GIVEN INFORMATION:
########################################

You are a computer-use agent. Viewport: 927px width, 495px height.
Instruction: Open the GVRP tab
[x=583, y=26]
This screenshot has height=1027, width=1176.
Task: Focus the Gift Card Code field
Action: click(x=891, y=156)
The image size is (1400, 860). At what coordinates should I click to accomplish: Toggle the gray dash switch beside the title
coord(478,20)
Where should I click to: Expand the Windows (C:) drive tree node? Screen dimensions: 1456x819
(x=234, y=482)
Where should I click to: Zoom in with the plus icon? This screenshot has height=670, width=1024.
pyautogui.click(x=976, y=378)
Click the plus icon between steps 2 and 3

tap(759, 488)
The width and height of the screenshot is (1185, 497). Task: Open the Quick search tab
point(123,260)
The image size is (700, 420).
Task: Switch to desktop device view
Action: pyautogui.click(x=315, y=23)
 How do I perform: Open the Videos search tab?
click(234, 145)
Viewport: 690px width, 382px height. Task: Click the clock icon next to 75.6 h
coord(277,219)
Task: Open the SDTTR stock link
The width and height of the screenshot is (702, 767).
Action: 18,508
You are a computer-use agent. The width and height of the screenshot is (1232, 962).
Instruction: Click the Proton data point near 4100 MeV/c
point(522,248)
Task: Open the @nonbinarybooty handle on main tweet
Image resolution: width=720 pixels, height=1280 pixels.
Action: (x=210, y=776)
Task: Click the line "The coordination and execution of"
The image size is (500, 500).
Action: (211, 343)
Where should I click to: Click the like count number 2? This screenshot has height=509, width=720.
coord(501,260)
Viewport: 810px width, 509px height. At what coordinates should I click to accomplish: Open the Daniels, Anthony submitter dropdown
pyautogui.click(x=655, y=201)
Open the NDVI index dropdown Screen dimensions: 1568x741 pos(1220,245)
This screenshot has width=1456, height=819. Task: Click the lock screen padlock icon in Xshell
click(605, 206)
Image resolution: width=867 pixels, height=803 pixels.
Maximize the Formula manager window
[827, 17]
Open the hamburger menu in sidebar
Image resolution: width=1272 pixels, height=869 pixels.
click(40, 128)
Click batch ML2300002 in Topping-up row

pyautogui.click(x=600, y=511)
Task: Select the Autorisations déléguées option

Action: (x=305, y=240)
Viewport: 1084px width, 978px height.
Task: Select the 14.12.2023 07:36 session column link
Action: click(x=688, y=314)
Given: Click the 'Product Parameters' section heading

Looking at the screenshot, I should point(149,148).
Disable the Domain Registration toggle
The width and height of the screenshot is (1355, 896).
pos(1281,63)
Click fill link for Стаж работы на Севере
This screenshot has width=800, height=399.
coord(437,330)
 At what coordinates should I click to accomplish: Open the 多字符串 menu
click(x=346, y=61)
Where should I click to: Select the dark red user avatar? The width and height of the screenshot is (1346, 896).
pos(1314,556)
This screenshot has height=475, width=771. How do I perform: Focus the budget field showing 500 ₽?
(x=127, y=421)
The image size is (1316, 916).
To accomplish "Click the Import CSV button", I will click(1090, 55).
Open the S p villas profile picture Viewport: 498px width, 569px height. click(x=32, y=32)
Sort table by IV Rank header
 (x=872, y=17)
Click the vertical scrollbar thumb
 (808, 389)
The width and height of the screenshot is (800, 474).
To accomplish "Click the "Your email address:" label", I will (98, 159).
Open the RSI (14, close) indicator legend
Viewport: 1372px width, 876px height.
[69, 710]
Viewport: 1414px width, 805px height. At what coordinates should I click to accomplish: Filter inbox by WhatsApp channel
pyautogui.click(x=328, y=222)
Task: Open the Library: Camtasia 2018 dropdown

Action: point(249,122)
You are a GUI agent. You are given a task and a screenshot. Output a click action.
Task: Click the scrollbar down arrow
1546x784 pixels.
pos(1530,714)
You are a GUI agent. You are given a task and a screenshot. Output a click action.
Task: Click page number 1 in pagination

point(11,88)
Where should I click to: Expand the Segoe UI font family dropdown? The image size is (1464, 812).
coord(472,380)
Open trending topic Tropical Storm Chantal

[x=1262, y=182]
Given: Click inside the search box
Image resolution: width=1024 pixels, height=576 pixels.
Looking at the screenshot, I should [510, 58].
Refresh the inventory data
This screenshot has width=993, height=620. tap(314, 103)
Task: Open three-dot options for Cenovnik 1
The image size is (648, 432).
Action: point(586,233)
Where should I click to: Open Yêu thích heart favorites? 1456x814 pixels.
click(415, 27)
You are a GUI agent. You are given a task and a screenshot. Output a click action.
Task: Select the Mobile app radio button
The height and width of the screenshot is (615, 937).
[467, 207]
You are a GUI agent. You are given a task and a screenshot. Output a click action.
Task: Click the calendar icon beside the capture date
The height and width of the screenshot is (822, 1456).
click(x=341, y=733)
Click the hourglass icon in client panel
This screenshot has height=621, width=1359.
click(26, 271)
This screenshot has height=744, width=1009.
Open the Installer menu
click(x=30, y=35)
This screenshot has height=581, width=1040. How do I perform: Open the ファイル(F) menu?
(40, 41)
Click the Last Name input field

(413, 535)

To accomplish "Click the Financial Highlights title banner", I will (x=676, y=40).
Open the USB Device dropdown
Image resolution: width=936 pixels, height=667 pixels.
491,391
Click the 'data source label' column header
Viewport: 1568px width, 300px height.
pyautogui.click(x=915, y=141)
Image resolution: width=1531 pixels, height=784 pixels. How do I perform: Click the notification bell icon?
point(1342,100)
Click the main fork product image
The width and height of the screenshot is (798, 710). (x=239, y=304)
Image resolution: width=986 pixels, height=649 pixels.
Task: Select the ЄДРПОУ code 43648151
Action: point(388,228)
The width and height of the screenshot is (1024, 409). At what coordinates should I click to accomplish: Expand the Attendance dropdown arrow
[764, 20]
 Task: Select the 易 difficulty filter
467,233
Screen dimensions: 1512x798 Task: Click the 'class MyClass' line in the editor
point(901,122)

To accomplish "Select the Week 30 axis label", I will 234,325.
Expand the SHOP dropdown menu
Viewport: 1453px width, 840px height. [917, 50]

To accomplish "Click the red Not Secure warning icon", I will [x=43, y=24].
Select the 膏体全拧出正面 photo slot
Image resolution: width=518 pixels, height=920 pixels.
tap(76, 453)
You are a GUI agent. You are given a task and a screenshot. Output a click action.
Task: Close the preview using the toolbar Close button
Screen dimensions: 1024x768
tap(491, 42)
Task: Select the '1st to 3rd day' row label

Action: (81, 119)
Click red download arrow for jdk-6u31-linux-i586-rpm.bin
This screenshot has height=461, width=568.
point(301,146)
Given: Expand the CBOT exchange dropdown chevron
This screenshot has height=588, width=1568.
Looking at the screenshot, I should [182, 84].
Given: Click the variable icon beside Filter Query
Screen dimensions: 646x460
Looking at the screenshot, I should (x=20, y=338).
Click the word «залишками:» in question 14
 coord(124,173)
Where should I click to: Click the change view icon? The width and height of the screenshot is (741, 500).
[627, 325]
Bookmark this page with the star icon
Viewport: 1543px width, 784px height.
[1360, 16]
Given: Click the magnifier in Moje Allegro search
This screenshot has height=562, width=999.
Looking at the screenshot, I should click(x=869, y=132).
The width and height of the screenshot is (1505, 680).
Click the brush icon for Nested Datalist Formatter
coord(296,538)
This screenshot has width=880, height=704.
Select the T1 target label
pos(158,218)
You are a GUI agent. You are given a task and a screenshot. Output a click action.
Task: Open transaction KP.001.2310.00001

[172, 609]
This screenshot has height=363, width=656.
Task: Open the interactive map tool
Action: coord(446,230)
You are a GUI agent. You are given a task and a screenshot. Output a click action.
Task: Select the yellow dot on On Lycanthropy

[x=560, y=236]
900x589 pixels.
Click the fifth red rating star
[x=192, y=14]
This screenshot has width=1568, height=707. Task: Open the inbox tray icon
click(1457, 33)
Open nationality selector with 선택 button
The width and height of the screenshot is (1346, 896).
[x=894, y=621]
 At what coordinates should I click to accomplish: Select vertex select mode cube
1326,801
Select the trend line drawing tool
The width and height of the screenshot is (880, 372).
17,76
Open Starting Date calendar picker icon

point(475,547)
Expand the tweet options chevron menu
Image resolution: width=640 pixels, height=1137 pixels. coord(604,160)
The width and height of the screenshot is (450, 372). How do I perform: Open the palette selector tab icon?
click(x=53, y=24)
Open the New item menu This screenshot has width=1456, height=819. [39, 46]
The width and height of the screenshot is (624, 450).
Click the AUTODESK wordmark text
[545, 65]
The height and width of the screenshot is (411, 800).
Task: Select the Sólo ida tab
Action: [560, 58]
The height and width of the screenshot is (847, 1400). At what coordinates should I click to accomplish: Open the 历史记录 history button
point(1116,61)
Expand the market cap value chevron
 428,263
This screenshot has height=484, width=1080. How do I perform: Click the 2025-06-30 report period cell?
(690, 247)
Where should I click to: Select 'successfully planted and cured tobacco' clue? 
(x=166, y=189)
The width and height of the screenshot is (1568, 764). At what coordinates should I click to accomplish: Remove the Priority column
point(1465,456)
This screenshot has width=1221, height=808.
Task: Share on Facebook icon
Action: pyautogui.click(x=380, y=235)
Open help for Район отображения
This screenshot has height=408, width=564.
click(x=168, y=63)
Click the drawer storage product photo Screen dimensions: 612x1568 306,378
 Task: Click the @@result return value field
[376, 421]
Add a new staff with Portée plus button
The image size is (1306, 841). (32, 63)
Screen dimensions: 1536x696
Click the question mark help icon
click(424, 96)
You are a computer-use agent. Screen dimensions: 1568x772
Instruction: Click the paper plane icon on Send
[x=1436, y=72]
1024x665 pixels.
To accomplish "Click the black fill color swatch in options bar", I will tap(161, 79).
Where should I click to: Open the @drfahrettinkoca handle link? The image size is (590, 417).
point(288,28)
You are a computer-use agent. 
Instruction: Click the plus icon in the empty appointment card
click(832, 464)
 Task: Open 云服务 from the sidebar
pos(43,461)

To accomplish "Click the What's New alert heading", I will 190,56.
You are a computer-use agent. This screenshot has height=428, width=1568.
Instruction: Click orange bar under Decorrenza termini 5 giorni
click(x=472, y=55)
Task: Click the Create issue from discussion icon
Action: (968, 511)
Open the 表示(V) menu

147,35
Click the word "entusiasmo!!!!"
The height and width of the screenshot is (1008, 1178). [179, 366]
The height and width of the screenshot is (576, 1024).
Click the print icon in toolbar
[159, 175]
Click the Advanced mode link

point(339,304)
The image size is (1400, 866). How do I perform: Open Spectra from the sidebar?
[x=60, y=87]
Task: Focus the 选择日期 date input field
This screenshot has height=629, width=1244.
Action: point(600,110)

########################################

OBJECTIVE: How many lines of the data above contain the word "search"? Reply with the number alone.

TASK SOLUTION: 4